Daniel Susskind, economist and author of A World Without Work, told the CIPD Annual Conference and Exhibition that workers are too concerned about how AI will affect jobs, rather than how it will impact tasks and processes.
“One of the unhelpful things we do when we talk about the future of work is we tend to talk about the different jobs that people do,” said Susskind.
“We talk about lawyers, doctors, teachers, accountants, architects and so on, but actually the term ‘jobs’ is really unhelpful. And it’s unhelpful because it encourages us to think of the work as a monolithic, indivisible lump of stuff. Lawyers do lawyering. Doctors do doctoring.
“But as you all know, that’s nonsense. You look closely at any job and you see that people perform a wide variety of different tasks and different individual activities in their jobs.”
He said the risk when we think about the future of work is that we get “trapped in the mindset that the only way that technology can affect the work that we do is by destroying or creating entire jobs in an instant”.
However, rather than turning up one day and seeing a robot sitting at your desk, Susskind said the impact of AI in the workplace was a “lot more subtle” than this.

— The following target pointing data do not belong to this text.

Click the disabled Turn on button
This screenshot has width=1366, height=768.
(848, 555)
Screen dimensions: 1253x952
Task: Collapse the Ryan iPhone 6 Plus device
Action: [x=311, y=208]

Instead, he said: “It might displace us from performing particular tasks or particular activities, but at the same time it makes performing other tasks more valuable and more important for human beings to do them. And that’s a really important point.”

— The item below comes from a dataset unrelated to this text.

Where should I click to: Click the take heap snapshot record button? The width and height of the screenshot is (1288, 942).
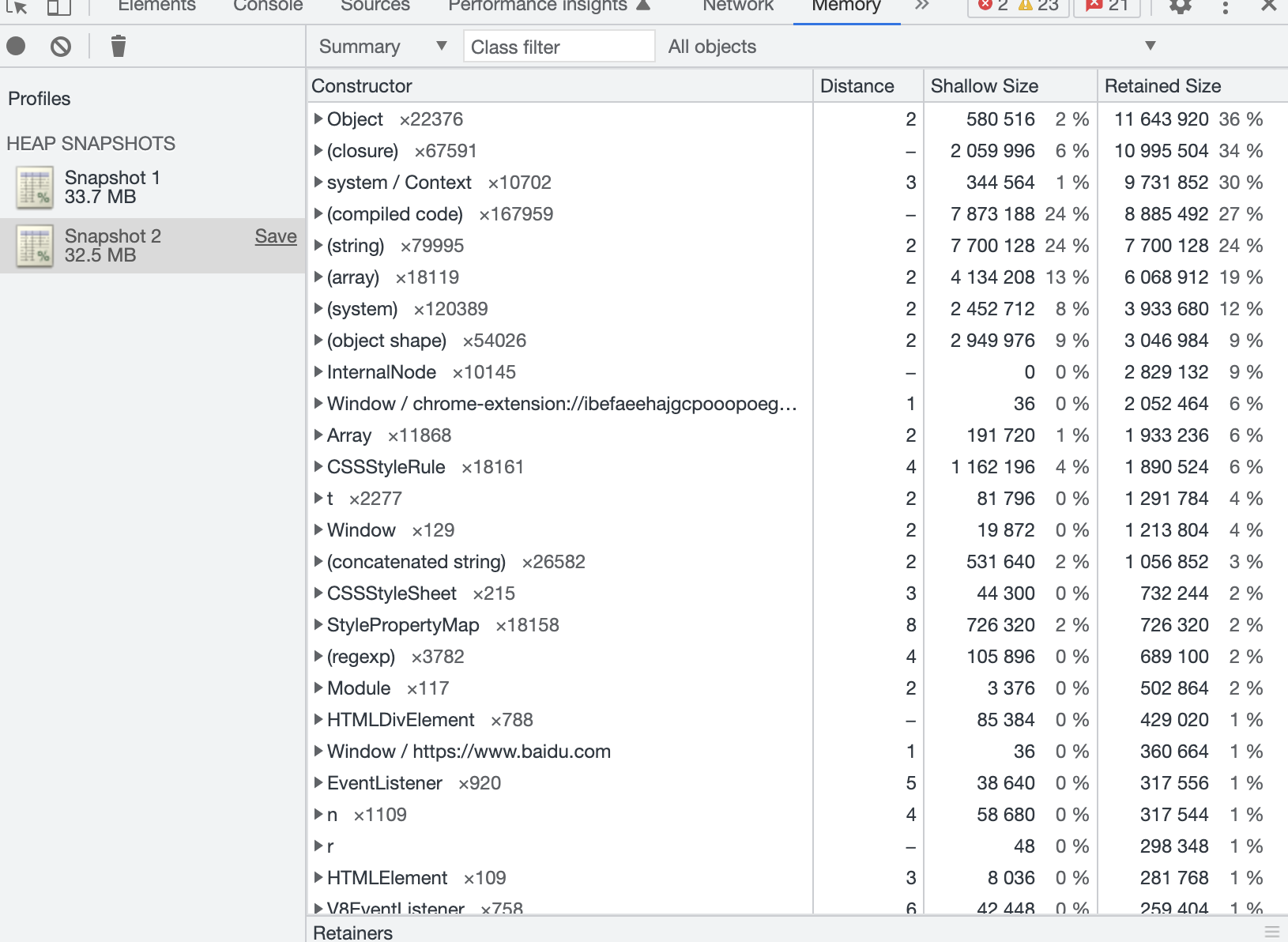click(16, 47)
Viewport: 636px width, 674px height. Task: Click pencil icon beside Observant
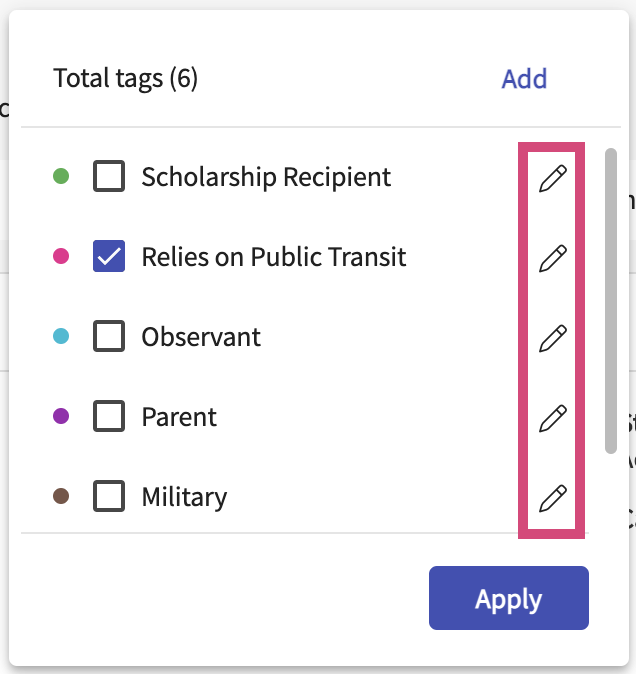(x=553, y=338)
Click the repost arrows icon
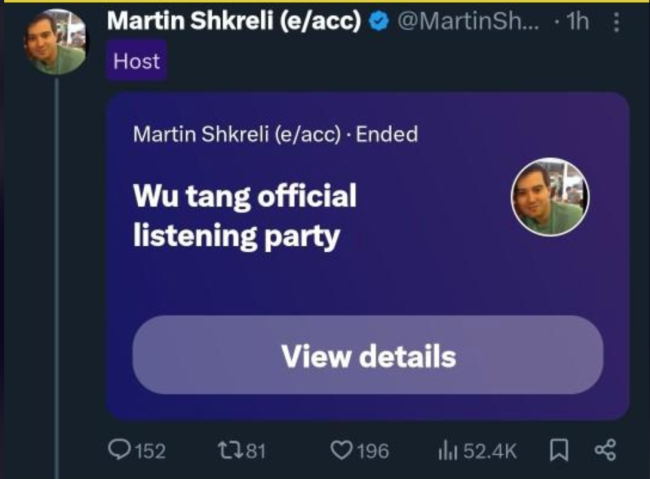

He explained that, traditionally, it was blue-collar jobs including manufacturing and agriculture that were deemed most at risk at automation. But he said that this distinction between “jobs and tasks” means white-collar workers in professional and managerial roles should take the rise of AI seriously.
A lot of tasks that even “our most expert workers” undertake are “relatively routine and can be automated accordingly” and do not always require “the subtleties of creativity, judgement and empathy”.
Additionally, Susskind said there was an “AI fallacy” where people assume that tasks that do require more creativity, judgement and empathy will be safe from AI.
However, while AI might not be able to “think like human beings”, “they might still be able to perform the tasks that require those faculties from us, but perform those tasks in fundamentally different ways”.
Peter Cheese, CEO of the CIPD, said the people profession needed to “lean into” AI because “the reality is there are threats” to jobs.
“How do we use technology to create good jobs and better jobs?” he said. “We can look at the world of work today and say: ‘You know what, there are a lot of jobs that are not using our human skills as effectively, where people don’t feel they have control of things, where there’s too much stress.’ And we need to understand how we can use AI in this regard.”
Cheese compared the AI transition to the energy transition and said there needed to be a “just transition” to incorporating AI into the workplace. “We need to ensure that, in losing old jobs and creating new ones, we do not leave people behind,” he said. “And we have a very big role to play in that. We also have a very big role in how we use AI ethically and responsibly.”
The ethical debates around AI underscored the importance of HR and how “we need to be in the room influencing” decision making to ensure that AI serves the business, rather than sidelining the needs of workers, Cheese said.